I chose this because it’s one of his only lead roles and it was directed by his late son who passed away before him, sadly. It’s a classic low budget NYC crime flick starring Danny and William Forsythe embroiled in a feud between a crime family and the owner of a restaurant. Danny embues his character with a moral complexity and has terrific chemistry with Forsythe.

9. Captain Vincent Alcoa in Pat O Connor’s The January Man

I’m not a fan of this film and in my opinion it downright sucks, but there are some amped up, ham fisted portrayals to marvel at, Aiello’s turn as a hilariously aggressive police captain included. He’s clearly having fun and blowing off steam and gets one of the best, most maniacal “fuck you!!!” moments in cinema, directed at Kevin Kline’s weirdo detective.

8. Tony Rosato in Francis Ford Coppola’s The Godfather Part II

It’s just one quick scene he as a mob hitman here but he famously improvised the line “Michael Corleone says hello” that Coppola loved and kept in the film. Not to mention he gets one gnarly attempted murder and drag the body off frame moment, he might as well have been saying that Michael Myers says hello.

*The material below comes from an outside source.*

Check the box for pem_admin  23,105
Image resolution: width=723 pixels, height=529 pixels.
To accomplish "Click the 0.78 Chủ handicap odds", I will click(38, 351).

7. Roth in Paul McGuigan’s Lucky Number Slevin

Another tiny cameo but here he serves as warning to one of the characters that events about to be set in motion can’t be undone once the decision is made. Roth is a racetrack bookie who knows a shady bet when he sees one and provides ample foreshadowing before the narrative reaches an event horizon of misfortune.

6. Sal in Spike Lee’s Do The Right Thing

An Italian pizzeria owner who has had enough, his hotheaded actions basically spur on a riot and push a racially charged portion of the city into riot. Everyone in this film is in performance overdrive, sweaty, fired up and ready for conflict, Danny included as the kind of dude who is always a few inches short of blowing his fuse.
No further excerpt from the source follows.